### Exercise aim:
Filter the records below for the word "field". Copy each line that holds it.
··· Data extract
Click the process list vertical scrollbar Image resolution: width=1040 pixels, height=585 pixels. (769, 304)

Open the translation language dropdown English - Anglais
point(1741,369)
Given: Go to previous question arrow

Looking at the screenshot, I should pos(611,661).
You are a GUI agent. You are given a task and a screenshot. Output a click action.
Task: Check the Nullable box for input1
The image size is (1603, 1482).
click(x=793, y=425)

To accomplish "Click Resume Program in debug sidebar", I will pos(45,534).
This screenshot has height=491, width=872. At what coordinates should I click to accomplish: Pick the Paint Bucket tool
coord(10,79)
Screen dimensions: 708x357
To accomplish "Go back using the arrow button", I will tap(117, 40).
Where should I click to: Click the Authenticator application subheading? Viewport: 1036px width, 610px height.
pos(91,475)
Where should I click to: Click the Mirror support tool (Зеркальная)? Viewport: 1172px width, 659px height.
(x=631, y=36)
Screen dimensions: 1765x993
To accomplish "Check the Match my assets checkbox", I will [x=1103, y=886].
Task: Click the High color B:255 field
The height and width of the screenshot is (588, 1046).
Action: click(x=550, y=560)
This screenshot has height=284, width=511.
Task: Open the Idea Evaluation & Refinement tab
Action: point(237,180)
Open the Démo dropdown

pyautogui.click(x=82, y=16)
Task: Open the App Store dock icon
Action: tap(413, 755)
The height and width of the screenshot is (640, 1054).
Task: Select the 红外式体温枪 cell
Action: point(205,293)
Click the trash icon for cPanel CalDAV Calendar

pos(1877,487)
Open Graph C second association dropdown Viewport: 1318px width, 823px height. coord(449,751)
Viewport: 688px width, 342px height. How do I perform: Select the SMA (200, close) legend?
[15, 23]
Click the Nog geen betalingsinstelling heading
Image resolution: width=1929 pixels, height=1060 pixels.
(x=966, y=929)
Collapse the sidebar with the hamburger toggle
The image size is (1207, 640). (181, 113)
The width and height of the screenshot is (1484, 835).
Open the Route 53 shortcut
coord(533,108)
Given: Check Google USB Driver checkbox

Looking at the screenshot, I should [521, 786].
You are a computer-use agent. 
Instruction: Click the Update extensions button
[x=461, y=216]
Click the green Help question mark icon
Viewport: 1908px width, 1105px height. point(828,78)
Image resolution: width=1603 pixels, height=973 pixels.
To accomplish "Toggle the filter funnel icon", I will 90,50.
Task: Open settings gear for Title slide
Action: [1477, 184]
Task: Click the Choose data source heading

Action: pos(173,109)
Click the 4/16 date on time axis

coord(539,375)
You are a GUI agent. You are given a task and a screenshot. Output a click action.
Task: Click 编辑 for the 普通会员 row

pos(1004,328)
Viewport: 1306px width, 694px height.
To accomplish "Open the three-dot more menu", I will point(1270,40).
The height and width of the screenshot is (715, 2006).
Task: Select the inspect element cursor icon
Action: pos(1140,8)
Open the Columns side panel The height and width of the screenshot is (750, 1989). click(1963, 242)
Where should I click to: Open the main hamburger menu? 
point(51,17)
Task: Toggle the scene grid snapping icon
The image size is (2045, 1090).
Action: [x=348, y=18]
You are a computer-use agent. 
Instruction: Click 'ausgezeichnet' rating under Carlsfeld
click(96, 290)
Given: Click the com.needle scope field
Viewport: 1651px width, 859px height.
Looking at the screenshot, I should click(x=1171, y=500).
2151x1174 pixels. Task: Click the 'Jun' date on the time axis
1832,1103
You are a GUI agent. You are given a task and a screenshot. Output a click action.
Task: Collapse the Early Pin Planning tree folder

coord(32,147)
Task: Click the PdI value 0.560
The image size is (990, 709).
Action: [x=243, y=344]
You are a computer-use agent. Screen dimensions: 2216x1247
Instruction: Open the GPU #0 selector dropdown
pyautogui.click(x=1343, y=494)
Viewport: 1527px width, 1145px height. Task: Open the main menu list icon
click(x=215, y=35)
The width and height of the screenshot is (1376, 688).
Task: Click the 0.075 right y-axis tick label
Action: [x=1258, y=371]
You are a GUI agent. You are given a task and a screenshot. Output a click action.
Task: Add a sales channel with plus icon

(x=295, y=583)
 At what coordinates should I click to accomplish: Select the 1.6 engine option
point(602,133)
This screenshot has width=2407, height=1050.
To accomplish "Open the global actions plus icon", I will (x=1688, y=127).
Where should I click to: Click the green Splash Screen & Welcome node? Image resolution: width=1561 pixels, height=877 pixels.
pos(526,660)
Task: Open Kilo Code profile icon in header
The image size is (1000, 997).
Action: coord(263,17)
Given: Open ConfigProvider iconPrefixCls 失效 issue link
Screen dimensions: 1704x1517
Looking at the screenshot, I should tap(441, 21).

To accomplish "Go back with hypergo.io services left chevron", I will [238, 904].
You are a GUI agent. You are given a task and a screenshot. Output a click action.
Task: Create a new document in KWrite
······
### Exercise response:
Task: Click the High color B:255 field
Given: Click the com.needle scope field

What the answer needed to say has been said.